Marcie didn't wait to hear any more. She climbed into the back of the ambulance just as the paramedic was about to close the doors.
He reacted with surprise and an air of authority.
"Sorry, ma'am. You can't—"
"I am. Now we can stand here and argue about it or you can get this man to the hospital."
"Hey, what's the holdup?" the other paramedic shouted back. He was already in the driver's seat with the motor running.
His assistant gauged Marcie's determination and apparently decided that an argument would only waste valuable time.
"Nothing," he called to his cohort. "Let's go." He slammed the doors and the ambulance peeled out of the coliseum barn.
"Well, I'm glad you made it back to your hotel safely."
Marcie, cradling the receiver of the pay telephone against her ear, massaged her temples while apologizing to the gentleman from Massachusetts.

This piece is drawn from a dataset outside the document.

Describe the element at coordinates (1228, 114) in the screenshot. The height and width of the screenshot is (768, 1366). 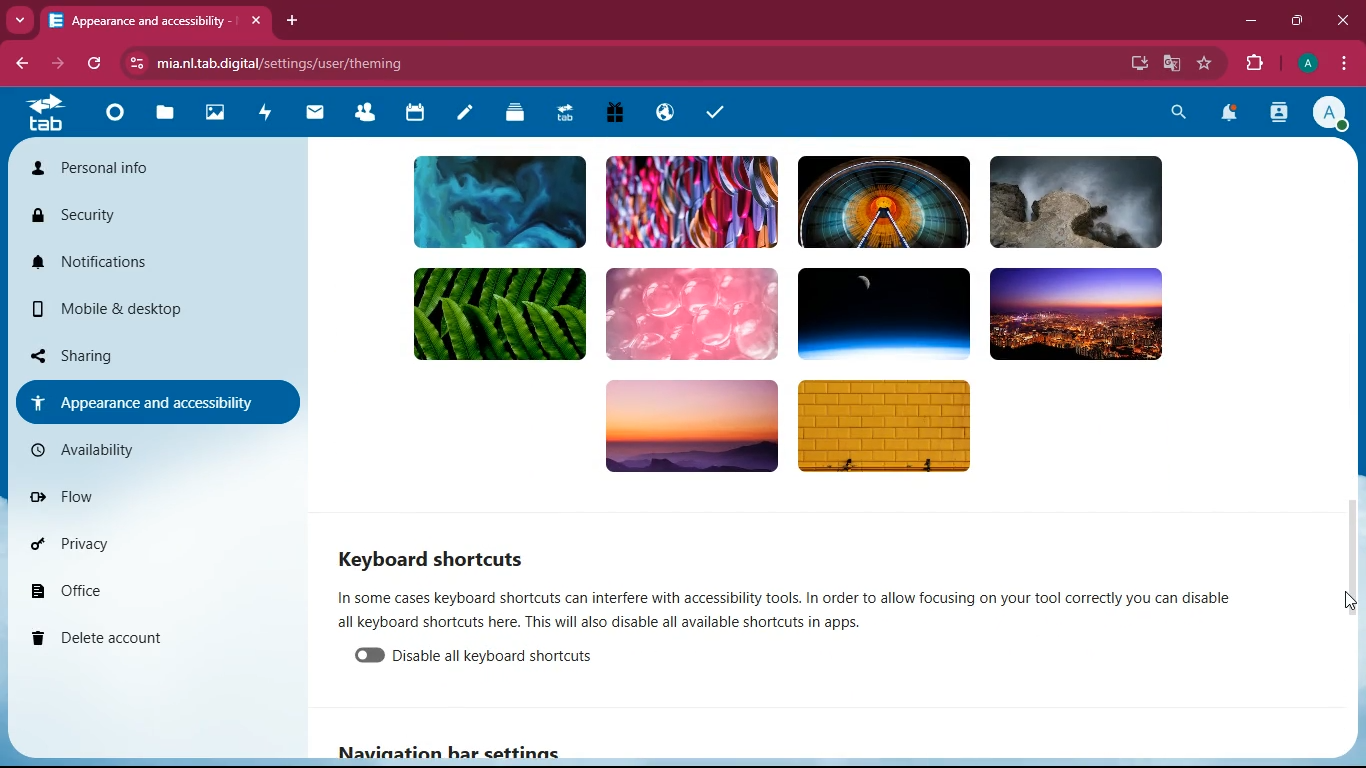
I see `notifications` at that location.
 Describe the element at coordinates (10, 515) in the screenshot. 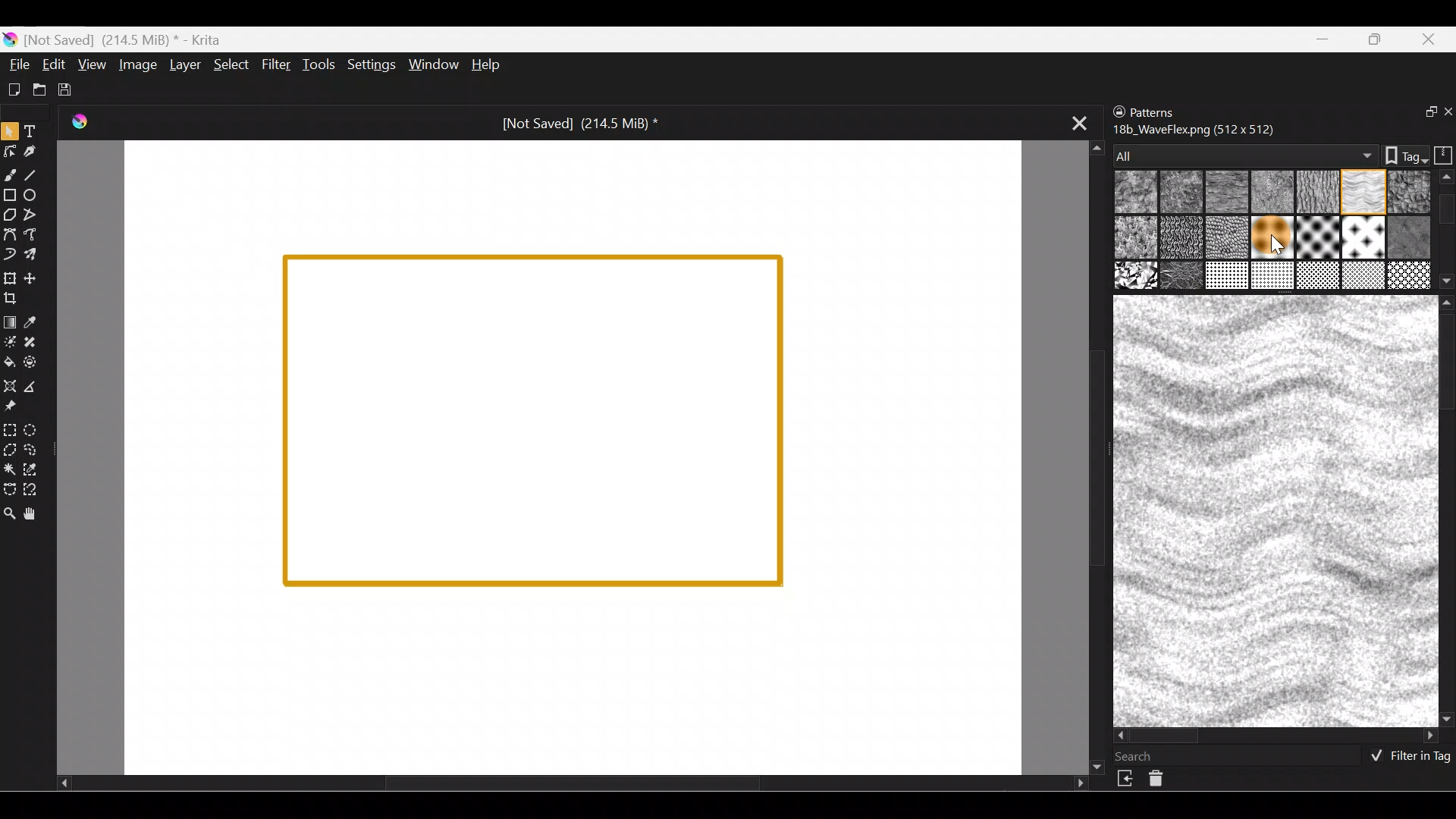

I see `Zoom tool` at that location.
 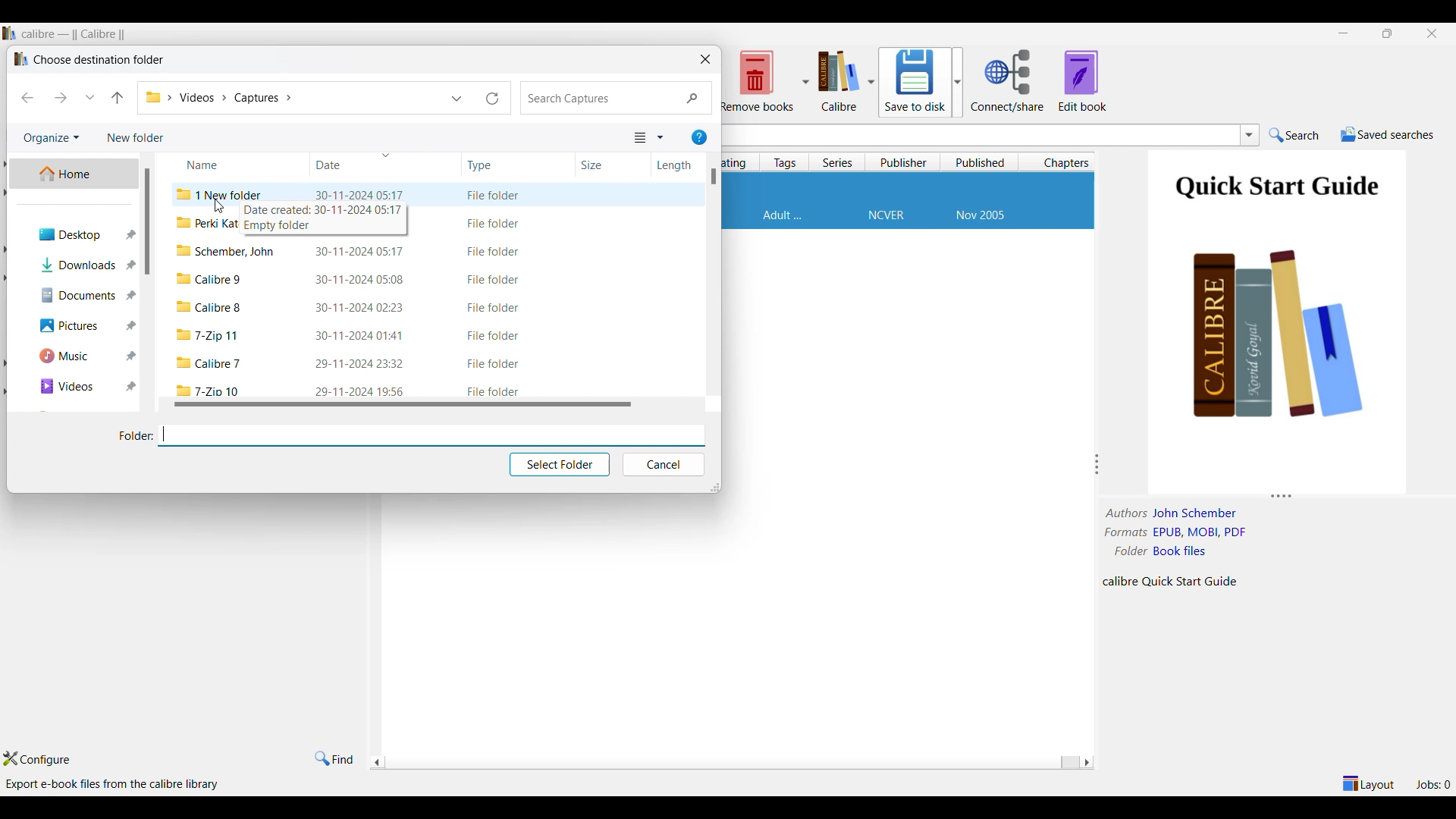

She had probably lost a sale, but when she saw Chase lying unconscious in the dirt, her guests had been the farthest thing from her mind. Indeed, she hadn't even remembered them until a few minutes ago while pacing the corridor of the hospital.
"Mr. Tyler is an old friend of mine," she explained. "I didn't know he was appearing in this rodeo until his name was announced.